Le M23, pion déstabilisateur, bien que le mouvement ait accepté théoriquement de quitter ses positions dans le cadre de l’accord de Doha, des sources civiles et militaires congolaises rapportent des mouvements suspects près de Goma et Bukavu. L’Ouganda, historiquement complice du Rwanda dans la déstabilisation de l’Est congolais, joue-t-il un double jeu ?
La ville est un nœud commercial clé et un symbole de résistance (victoire congolaise contre l’Ouganda en 2000). Sa chute signerait un effondrement stratégique pour Kinshasa.

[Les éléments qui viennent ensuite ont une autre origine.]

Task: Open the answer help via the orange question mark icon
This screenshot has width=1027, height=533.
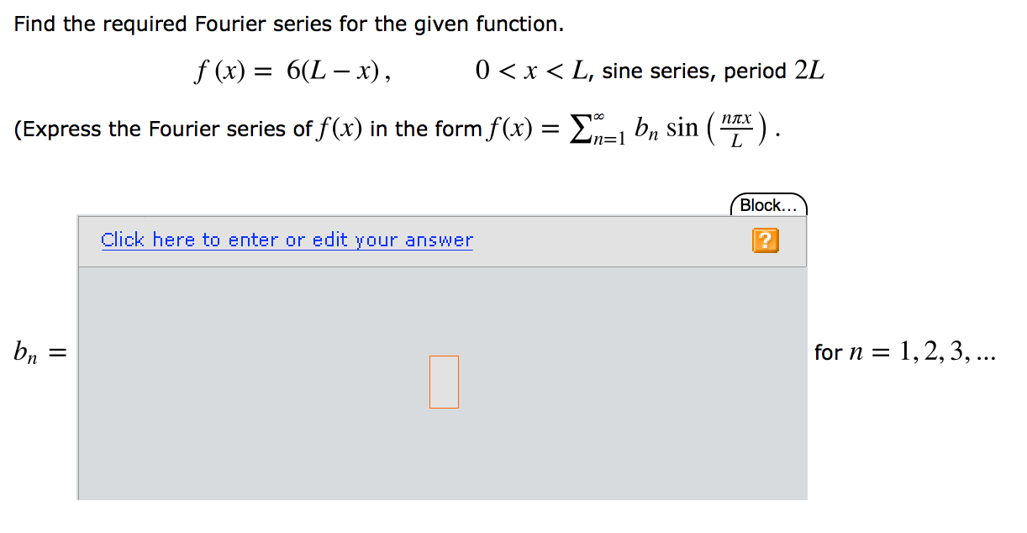Action: (766, 240)
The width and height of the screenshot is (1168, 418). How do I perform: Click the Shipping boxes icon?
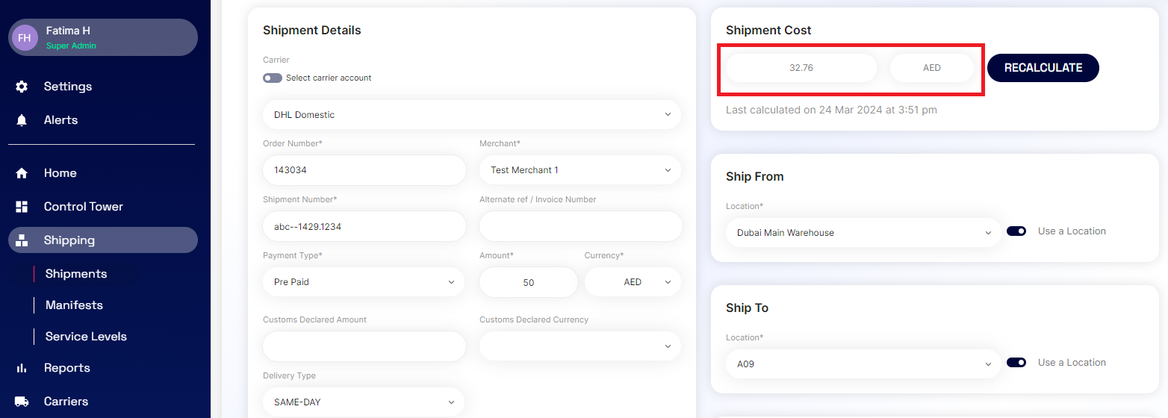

Dans ses tweets, Muhoozi a également taclé les États-Unis, avertissant que « Donald Trump ne devrait jamais signer un accord minier en Afrique de l’Est sans l’Ouganda et le Rwanda ». Une référence voilée aux négociations en cours entre la RDC et le Gouvernement américain pour l’exploitation du cobalt et du coltan, minerais essentiels à la transition énergétique.
L’Ouganda et le Rwanda, bien que dépourvus de réserves significatives, profitent depuis des décennies du trafic illicite de minerais congolais. Un accord direct entre la RDC et les États-Unis menacerait ce business opaque.
Les provocations de Muhoozi Kainerugaba ne sont pas anodines. Elles s’inscrivent dans un contexte où la RDC, fragilisée par des décennies de conflits, tente de se repositionner comme partenaire stratégique de l’Occident. Si Kampala passe à l’acte, les conséquences dépasseraient la région : perturbations des chaînes d’approvisionnement en minerais, afflux de réfugiés, et risque de confrontation indirecte entre puissances étrangères (États-Unis, Chine, Russie).
Une chose est sûre : chaque mot du général ougandais est désormais scruté comme un code. Et dans cette partie d’échecs géopolitique, le peuple congolais, une fois de plus, paie le prix de l’appétit des autres.